## WHAT THE EXERCISE ASKS
Reproduce the listing that follows, unchanged and complete.

## RECORDS FOR THIS TASK
★ ★ ★ ★
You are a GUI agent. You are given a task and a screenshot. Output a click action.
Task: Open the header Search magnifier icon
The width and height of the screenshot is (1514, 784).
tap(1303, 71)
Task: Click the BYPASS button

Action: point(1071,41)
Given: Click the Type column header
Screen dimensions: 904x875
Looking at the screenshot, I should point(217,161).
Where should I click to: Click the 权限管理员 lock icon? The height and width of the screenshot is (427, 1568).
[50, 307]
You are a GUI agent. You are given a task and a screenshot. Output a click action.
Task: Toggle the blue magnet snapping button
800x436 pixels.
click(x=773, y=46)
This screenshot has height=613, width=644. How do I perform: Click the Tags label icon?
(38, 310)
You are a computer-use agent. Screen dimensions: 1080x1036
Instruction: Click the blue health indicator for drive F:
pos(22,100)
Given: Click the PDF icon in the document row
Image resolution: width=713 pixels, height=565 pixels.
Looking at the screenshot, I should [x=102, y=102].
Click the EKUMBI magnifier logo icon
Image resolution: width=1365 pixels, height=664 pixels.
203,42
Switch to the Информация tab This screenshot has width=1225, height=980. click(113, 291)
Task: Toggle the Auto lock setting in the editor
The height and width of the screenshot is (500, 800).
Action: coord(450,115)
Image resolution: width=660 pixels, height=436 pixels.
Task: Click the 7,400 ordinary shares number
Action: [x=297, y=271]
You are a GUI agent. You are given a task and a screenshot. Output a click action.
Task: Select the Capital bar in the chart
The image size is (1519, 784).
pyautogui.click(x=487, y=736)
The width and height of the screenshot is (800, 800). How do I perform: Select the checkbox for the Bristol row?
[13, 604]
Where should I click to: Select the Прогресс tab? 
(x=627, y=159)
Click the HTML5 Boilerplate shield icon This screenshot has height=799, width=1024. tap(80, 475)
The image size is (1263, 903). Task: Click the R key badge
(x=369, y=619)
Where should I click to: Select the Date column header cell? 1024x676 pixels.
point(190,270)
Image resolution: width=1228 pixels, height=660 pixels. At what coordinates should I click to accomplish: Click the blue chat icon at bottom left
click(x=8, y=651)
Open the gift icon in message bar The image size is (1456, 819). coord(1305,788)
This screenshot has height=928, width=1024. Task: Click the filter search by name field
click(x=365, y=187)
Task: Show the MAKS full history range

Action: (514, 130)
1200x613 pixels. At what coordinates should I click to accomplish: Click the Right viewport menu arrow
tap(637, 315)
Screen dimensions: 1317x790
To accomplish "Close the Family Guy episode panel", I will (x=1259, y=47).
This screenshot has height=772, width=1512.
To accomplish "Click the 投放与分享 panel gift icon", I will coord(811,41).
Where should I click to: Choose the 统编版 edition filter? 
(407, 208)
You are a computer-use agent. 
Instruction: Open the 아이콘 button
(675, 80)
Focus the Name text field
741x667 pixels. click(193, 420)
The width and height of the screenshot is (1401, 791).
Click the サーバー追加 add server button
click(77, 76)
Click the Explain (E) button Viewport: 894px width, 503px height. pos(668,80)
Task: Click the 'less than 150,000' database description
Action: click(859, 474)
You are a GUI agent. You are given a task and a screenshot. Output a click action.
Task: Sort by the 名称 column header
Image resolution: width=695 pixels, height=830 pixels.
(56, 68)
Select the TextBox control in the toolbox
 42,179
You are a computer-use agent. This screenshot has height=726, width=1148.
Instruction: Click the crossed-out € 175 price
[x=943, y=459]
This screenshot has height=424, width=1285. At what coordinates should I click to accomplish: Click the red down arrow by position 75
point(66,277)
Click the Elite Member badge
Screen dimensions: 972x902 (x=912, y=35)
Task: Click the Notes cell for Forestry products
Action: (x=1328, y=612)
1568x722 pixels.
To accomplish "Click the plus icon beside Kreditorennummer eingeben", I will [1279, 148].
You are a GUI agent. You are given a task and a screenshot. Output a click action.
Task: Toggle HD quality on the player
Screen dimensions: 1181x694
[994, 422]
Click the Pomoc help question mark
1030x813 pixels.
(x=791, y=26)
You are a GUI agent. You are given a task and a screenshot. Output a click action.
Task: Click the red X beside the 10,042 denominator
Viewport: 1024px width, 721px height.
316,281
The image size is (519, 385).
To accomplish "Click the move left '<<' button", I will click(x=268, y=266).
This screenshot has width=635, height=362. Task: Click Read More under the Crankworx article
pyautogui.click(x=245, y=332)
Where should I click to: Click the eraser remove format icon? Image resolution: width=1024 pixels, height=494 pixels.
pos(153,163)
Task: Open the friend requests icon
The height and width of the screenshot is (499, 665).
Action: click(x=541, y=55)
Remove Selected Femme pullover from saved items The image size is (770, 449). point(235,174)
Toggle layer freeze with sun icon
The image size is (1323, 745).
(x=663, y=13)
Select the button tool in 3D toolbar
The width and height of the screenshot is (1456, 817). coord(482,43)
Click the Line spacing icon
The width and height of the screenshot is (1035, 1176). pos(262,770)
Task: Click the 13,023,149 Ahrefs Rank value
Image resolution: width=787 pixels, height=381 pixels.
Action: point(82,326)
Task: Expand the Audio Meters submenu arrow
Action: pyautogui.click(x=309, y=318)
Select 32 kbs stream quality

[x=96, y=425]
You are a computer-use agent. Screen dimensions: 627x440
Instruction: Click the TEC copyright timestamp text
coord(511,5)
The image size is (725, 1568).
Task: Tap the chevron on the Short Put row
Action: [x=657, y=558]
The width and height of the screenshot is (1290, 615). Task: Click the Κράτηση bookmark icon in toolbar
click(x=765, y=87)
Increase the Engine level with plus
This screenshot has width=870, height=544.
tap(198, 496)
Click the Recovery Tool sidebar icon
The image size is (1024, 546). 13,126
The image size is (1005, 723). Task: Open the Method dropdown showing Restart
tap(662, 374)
★ ★ ★ ★
## RESPONSE TO THE EXERCISE
You are a GUI agent. You are given a task and a screenshot. Output a click action.
Task: Open the header Search magnifier icon
The width and height of the screenshot is (1514, 784).
tap(1303, 71)
Task: Click the BYPASS button

Action: point(1071,41)
Given: Click the Type column header
Screen dimensions: 904x875
Looking at the screenshot, I should point(217,161).
Where should I click to: Click the 权限管理员 lock icon? The height and width of the screenshot is (427, 1568).
[50, 307]
You are a GUI agent. You are given a task and a screenshot. Output a click action.
Task: Toggle the blue magnet snapping button
800x436 pixels.
click(x=773, y=46)
This screenshot has height=613, width=644. How do I perform: Click the Tags label icon?
(38, 310)
You are a computer-use agent. Screen dimensions: 1080x1036
Instruction: Click the blue health indicator for drive F:
pos(22,100)
Given: Click the PDF icon in the document row
Image resolution: width=713 pixels, height=565 pixels.
Looking at the screenshot, I should [x=102, y=102].
Click the EKUMBI magnifier logo icon
Image resolution: width=1365 pixels, height=664 pixels.
203,42
Switch to the Информация tab This screenshot has width=1225, height=980. click(113, 291)
Task: Toggle the Auto lock setting in the editor
The height and width of the screenshot is (500, 800).
Action: coord(450,115)
Image resolution: width=660 pixels, height=436 pixels.
Task: Click the 7,400 ordinary shares number
Action: [x=297, y=271]
You are a GUI agent. You are given a task and a screenshot. Output a click action.
Task: Select the Capital bar in the chart
The image size is (1519, 784).
pyautogui.click(x=487, y=736)
The width and height of the screenshot is (800, 800). How do I perform: Select the checkbox for the Bristol row?
[13, 604]
Where should I click to: Select the Прогресс tab? 
(x=627, y=159)
Click the HTML5 Boilerplate shield icon This screenshot has height=799, width=1024. tap(80, 475)
The image size is (1263, 903). Task: Click the R key badge
(x=369, y=619)
Where should I click to: Select the Date column header cell? 1024x676 pixels.
point(190,270)
Image resolution: width=1228 pixels, height=660 pixels. At what coordinates should I click to accomplish: Click the blue chat icon at bottom left
click(x=8, y=651)
Open the gift icon in message bar The image size is (1456, 819). coord(1305,788)
This screenshot has height=928, width=1024. Task: Click the filter search by name field
click(x=365, y=187)
Task: Show the MAKS full history range

Action: (514, 130)
1200x613 pixels. At what coordinates should I click to accomplish: Click the Right viewport menu arrow
tap(637, 315)
Screen dimensions: 1317x790
To accomplish "Close the Family Guy episode panel", I will (x=1259, y=47).
This screenshot has height=772, width=1512.
To accomplish "Click the 投放与分享 panel gift icon", I will coord(811,41).
Where should I click to: Choose the 统编版 edition filter? 
(407, 208)
You are a computer-use agent. 
Instruction: Open the 아이콘 button
(675, 80)
Focus the Name text field
741x667 pixels. click(193, 420)
The width and height of the screenshot is (1401, 791).
Click the サーバー追加 add server button
click(77, 76)
Click the Explain (E) button Viewport: 894px width, 503px height. pos(668,80)
Task: Click the 'less than 150,000' database description
Action: click(859, 474)
You are a GUI agent. You are given a task and a screenshot. Output a click action.
Task: Sort by the 名称 column header
Image resolution: width=695 pixels, height=830 pixels.
(56, 68)
Select the TextBox control in the toolbox
 42,179
You are a computer-use agent. This screenshot has height=726, width=1148.
Instruction: Click the crossed-out € 175 price
[x=943, y=459]
This screenshot has height=424, width=1285. At what coordinates should I click to accomplish: Click the red down arrow by position 75
point(66,277)
Click the Elite Member badge
Screen dimensions: 972x902 (x=912, y=35)
Task: Click the Notes cell for Forestry products
Action: (x=1328, y=612)
1568x722 pixels.
To accomplish "Click the plus icon beside Kreditorennummer eingeben", I will [1279, 148].
You are a GUI agent. You are given a task and a screenshot. Output a click action.
Task: Toggle HD quality on the player
Screen dimensions: 1181x694
[994, 422]
Click the Pomoc help question mark
1030x813 pixels.
(x=791, y=26)
You are a GUI agent. You are given a task and a screenshot. Output a click action.
Task: Click the red X beside the 10,042 denominator
Viewport: 1024px width, 721px height.
316,281
The image size is (519, 385).
To accomplish "Click the move left '<<' button", I will click(x=268, y=266).
This screenshot has width=635, height=362. Task: Click Read More under the Crankworx article
pyautogui.click(x=245, y=332)
Where should I click to: Click the eraser remove format icon? Image resolution: width=1024 pixels, height=494 pixels.
pos(153,163)
Task: Open the friend requests icon
The height and width of the screenshot is (499, 665).
Action: click(x=541, y=55)
Remove Selected Femme pullover from saved items The image size is (770, 449). point(235,174)
Toggle layer freeze with sun icon
The image size is (1323, 745).
(x=663, y=13)
Select the button tool in 3D toolbar
The width and height of the screenshot is (1456, 817). coord(482,43)
Click the Line spacing icon
The width and height of the screenshot is (1035, 1176). pos(262,770)
Task: Click the 13,023,149 Ahrefs Rank value
Image resolution: width=787 pixels, height=381 pixels.
Action: point(82,326)
Task: Expand the Audio Meters submenu arrow
Action: pyautogui.click(x=309, y=318)
Select 32 kbs stream quality

[x=96, y=425]
You are a computer-use agent. Screen dimensions: 627x440
Instruction: Click the TEC copyright timestamp text
coord(511,5)
The image size is (725, 1568).
Task: Tap the chevron on the Short Put row
Action: [x=657, y=558]
The width and height of the screenshot is (1290, 615). Task: Click the Κράτηση bookmark icon in toolbar
click(x=765, y=87)
Increase the Engine level with plus
This screenshot has width=870, height=544.
tap(198, 496)
Click the Recovery Tool sidebar icon
The image size is (1024, 546). 13,126
The image size is (1005, 723). Task: Open the Method dropdown showing Restart
tap(662, 374)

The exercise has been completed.